De nuevo es lunes, otra semana más, vuelta al trabajo. ¿Suplicio o
una tarea bien llevada? ¿Se puede ser feliz en el trabajo? Lo que
realmente marca la diferencia no es la profesión a la que te dedicas
sino el enfoque con el que vives esa dedicación. Ésta es la tesis que
Ricardo Gómez defiende en su libro Trabajo y felicidad
(Editorial Conecta). El autor intenta “señalar un camino para encontrar
la felicidad en el trabajo, camino que pasa por tomar conciencia y
responsabilizarnos de nuestras vidas para vivirlas libremente y
contribuir así a la liberación de quienes nos rodean”.
La mayor parte de nuestra existencia la pasamos en nuestro lugar de
trabajo –un estudio de Randstad afirma que ocho de cada diez españoles
pasa más horas en su puesto de trabajo debido a la crisis-. De este
modo, es esencial disfrutar con aquello que hacemos y sacar el lado
positivo de todas nuestras tareas. Más que nada, porque tener una
actitud positiva hacia todos los aspectos de la vida en general, y hacia
el trabajo, en particular, hará que seamos más felices.
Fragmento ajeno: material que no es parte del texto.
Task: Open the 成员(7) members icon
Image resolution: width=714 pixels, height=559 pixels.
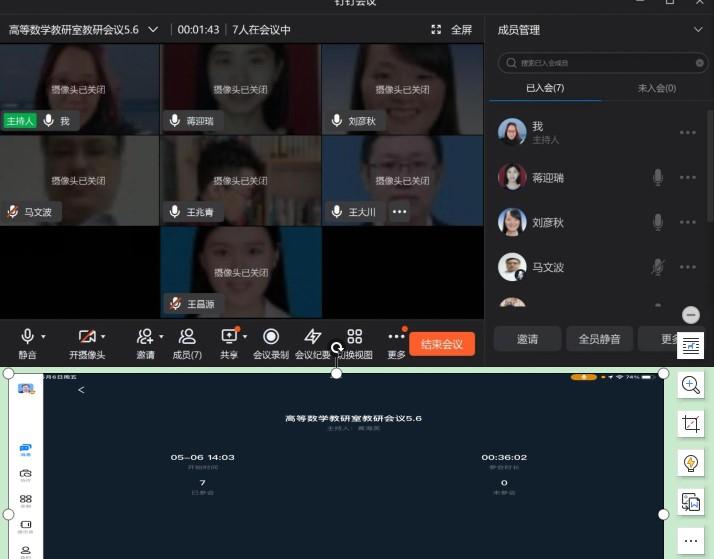Action: [x=187, y=337]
“Viviendo la faceta profesional deseando que llegue el fin de semana,
las vacaciones o la jubilación, hará que sólo te fijes en lo negativo y
dificultará el disfrute del trabajo”, destaca Gómez.
¿Cómo lograrlo?
Actitud mental. No sólo es el
trabajo que uno realiza, aunque sí es cierto que algunas tareas son más
motivadoras que otras; lo que hace que seamos felices y disfrutemos es
la actitud con la que nos enfrentamos a nuestro día a día.
El autor muestra tres niveles que se deben trabajar para lograr la felicidad:
1.Plano mental: Aprender ver con perspectiva,
observar qué nos gusta de nuestro empleo y volver a descubrir aquellos
elementos que un día nos hicieron sentir afortunados.
2.Plano emocional: Expresar las emociones y poner en práctica el agradecimiento.
3.Plano físico: Cuidar la alimentación, los hábitos y llevar una vida sana. Esto hará que tengamos más energía.
A partir de este punto, Gómez ofrece una serie de herramientas para
enfocar la vida y el trabajo hacia el camino de la felicidad:
1.Sentar las bases: “La persona que da lo mejor de
sí misma y siente que está contribuyendo a una causa más elevada obtiene
una satisfacción más profunda, estable y poderosa que cualquier otra
fuente de motivación”, afirma el autor del libro.
2.Las alas de la mente: No existe el trabajo
perfecto. Es algo que todos sabemos. Entonces, no hace falta amargarse
intentando buscar la perfección. Es necesario controlar esta creencia
para evitar la infelicidad y las sensaciones negativas.
3.La emoción: Haga que la emoción sea su aliada. Escúchela.
4.Cuidarnos: Será más feliz si está a gusto consigo mismo. Cuide su alimentación, sus hábitos y las relaciones con los demás.
5.Cambiar el mundo: Empezar el cambio por uno mismo es el primer paso para modificar el resto.